SSL client authentication with local CA

This post describes how mutual authentication, specifically client authentication, can be implemented with Glassfish. A CA is created using OpenSSL and a root certificate for the CA is created and trusted by Glassfish. Client certificates are then created and signed by the CA such that multiple client certificates may be created and trusted transitively.

Steps:

1, Create the client certificate, register the CA cert as trusted.

As registering a new trusted client certifice into the truststore requires a Glassfish restart, we register a trusted Certificate Authority (CA) certificate instead, once and for all. Then each new client can get its certificate from the trusted CA, and become "transitively" trusted. To be exact, it is normaly the client who creates a public-private keypair, then submits the public part in the form of a Certificate Signing Request to the Certificate Authority, who then creates the certificate by signing it with its own private key. This certifies that tha CA trusts the certificate holder to be who he claims to be. Confusing at first, but rather straight forward once you get the hang of Public Key Infrastructure.
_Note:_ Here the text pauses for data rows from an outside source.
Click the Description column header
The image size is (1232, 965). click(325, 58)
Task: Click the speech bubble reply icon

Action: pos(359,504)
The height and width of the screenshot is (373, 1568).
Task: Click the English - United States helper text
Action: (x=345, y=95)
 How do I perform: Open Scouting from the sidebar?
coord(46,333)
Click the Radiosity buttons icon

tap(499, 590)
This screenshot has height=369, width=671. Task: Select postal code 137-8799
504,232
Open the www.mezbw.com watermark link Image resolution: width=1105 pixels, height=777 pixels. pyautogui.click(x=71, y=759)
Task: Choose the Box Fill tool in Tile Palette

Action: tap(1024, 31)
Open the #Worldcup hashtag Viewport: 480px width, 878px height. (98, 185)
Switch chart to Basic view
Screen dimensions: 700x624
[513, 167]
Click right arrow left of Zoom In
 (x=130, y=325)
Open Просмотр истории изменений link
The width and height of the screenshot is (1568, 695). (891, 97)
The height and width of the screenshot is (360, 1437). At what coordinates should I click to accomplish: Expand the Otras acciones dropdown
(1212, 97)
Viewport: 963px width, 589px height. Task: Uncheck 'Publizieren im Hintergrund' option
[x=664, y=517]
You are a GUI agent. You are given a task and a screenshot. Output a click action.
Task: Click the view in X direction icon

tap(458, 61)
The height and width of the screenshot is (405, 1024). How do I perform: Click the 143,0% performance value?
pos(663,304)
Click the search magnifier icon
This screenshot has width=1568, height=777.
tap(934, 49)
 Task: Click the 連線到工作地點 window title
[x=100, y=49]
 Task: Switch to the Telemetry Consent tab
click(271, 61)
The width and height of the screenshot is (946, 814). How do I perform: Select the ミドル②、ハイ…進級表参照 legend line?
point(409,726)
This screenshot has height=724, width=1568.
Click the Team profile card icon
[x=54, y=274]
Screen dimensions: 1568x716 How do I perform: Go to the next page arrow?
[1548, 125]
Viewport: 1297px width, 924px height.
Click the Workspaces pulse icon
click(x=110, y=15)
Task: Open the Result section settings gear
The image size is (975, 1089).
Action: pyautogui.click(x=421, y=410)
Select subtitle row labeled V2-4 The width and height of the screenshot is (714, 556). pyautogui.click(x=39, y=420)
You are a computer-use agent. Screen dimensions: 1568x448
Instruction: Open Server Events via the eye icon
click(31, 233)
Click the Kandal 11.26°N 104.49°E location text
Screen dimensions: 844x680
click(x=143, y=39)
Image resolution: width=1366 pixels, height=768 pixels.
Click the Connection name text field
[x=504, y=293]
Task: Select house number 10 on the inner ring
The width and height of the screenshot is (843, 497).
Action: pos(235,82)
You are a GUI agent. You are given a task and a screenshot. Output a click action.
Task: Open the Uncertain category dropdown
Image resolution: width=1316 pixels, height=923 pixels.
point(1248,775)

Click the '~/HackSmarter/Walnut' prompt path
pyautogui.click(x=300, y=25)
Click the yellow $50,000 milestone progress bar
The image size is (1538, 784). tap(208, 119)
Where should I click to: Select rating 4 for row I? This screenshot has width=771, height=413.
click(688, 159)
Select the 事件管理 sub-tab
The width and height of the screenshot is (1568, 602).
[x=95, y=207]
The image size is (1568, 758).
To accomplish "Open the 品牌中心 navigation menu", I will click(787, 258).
2, Establish a CA (assuming you don't have one already): source: http://www.madboa.com/geek/openssl/

openssl req \ -x509 -nodes -days 365 \ -newkey rsa:1024 -keyout cakey.pem -out cacert.pem

Edit openssl.cnf, create directories and files referenced there: mkdir demoCA echo '100001' > ./demoCA/serial mkdir ./demoCA/newcerts mkdir demoCA/private cp cacert.pem demoCA/ cp cakey.pem demoCA/private/

Enable signing foreign keys in openssl.cnf:

policy = policy_anything

3, Sign the certificate of the client key:

Create client key pair and certification request. This is normaly done by the client. The information provided here becomes part of the certificate, and will be included in the audit logs as "user principal":

openssl genrsa -out somekey.pem 2048 openssl req -new -key somekey.pem -out somekey.csr

sign (done by the CA): openssl ca -config openssl.cnf -in somekey.csr -out somekey.crt

4, package key and cert for browser consumption: openssl pkcs12 -export -out somekey.pfx -in somekey.crt -inkey somekey.pem -name "Some Cert"

5, Add own CA cert to truststore:

keytool -import -v -keystore /opt/glassfish/domains/domain1/config/cacerts.jks -storepass changeit -alias localCA -file cacert.pem

6, Restart Glassfish. Importing somekey.pfx into a browser should enable it to access your web service again at this point.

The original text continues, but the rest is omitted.